Compiling ports in a post-9.0-RELEASE world

Matthias Andree mandree at
Thu Mar 17 17:49:33 UTC 2011

Am 16.03.2011 12:02, schrieb Ade Lovett:
> On Mar 16, 2011, at 05:45 , Konstantin Tokarev wrote:
>> 16.03.2011, 13:33, "Ade Lovett"<ade at>:
>>> On Mar 16, 2011, at 04:39 , Anton Shterenlikht wrote:
>>>>   What will happen to ports in non-clang arches (sparc64, ia64) after 9.0R?
>>> With any luck, they will die a silent death and be pointed in the direction of NetBSD that likes to look after irrelevant architectures.  i386/amd64 for primary use, arm/mips for embedded.  Anything else is just ridiculous.
>> What about Power Architecrure (formerly PowerPC)?
>> It's widely used both for embedded and enterprise (pSeries, Blue Gene, etc.)
> Surprisingly enough, there is an _enormous_ difference between making FreeBSD/src run on a particular platform (which is pretty much self-contained), and then making FreeBSD (src+22,000 ports) run on a particular platform (which isn't).
> Let's take the embedded example at random (well, not so much, since we both brought it up).  Forcibly define WITHOUT_X11 on those platforms -- that'll nuke a whole bunch of stuff.  That's the low hanging fruit.  In fact, it may well be easier to define ONLY_FOR_ARCHES?= i386 amd64 in and then _override_ it for those few ports, and dependencies, that actually make sense on an embedded system.
> With 9.0-RELEASE, as far as ports/packages go, we'll be back to trying to support 4 major releases (7.4, 8.2, 9.0)-STABLE, 9.1-CURRENT (or will it be 10.0), two fundamentally different compilers (between 7.x/8.x and 9.0), eleventy-billion ports, with perhaps 2 people in the entire universe wanting to run doxygen on a mips box.
> Enough is enough.

To make a very clear point: We wouldn't be having this discussion if 
authors would write proper and portable code in general.  Not make 
silent assumptions about data width.  Use proper POSIX headers rather 
than guess endianness or type width from arch-dependent preprocessor 
macros.  Forget about pre-SUSv3 systems, or at least pre-SUSV2.  Don't 
second guess from high-level system feature, but query the actual low 
level feature, or hardcode type widths if we're talking about binary 
data layout (file systems, file formats, or wire protocols, for instance).

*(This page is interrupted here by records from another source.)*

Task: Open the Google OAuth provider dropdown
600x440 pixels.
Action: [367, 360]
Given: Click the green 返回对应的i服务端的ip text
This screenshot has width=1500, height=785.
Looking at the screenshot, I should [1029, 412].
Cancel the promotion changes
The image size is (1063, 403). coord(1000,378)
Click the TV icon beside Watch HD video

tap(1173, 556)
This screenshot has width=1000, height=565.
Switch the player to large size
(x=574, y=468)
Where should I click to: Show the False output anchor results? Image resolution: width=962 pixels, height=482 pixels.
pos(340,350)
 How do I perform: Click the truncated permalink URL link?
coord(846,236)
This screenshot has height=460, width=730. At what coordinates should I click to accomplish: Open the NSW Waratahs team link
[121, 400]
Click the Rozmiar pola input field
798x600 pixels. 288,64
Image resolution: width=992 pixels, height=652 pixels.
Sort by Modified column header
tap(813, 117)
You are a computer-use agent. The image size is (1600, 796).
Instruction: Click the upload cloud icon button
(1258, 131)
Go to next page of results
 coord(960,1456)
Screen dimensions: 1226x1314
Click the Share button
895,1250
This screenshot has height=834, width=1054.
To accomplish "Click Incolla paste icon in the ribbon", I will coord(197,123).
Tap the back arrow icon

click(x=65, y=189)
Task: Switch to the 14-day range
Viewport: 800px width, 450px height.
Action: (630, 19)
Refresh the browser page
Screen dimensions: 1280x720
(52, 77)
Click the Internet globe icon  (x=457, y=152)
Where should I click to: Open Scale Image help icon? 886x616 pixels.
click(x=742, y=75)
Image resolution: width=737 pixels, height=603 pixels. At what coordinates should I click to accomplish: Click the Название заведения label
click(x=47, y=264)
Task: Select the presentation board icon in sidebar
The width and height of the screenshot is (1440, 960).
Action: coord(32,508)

I don't mean to offend anyone or this to be taken reproachful, but it's 
just an observation:  I've seen so much code make implicit assumptions 
such as sizeof(long) == 4, endianness being "little", OS being Linux, or 
if it's not i386 or alpha then foo and all that when in fact all the 
support such as inttypes.h or sys/endian.h for the few bytes that needed 
it had been in place when the code was newly written.

I'm not asking about the reasons, but as an example: don't look at 
__i386__ if you need to know type widths and endianness.

Getting this stuff shaken out and done right usually means not 
supporting one more platform per iteration but usually the whole lot. 
And it often also removes other system dependencies.

Yes the releases * arches * compilers diversity is worrisome with 
expectations of lots of work, but the way to handle it is getting the 
code right.  I expect that upstreams will be more attentive, too, as 
more core code might want to be ported to Android, for instance.  And 
usually portable code is also better code in the sense that it is more 
robust and has fewer branches (or the branches are encapsulated in the 
magic under /usr/include).

Pointing people to NetBSD and/or pkgsrc isn't helping anyone.  If some 
arcane Java port fails on an architecture that's typically used for 
low-power, battery-powered, embedded stuff, so be it.  But quite a lot 
of the console/infrastructure stuff can be fixed with little effort, and 
I'm not supporting artificial limitations.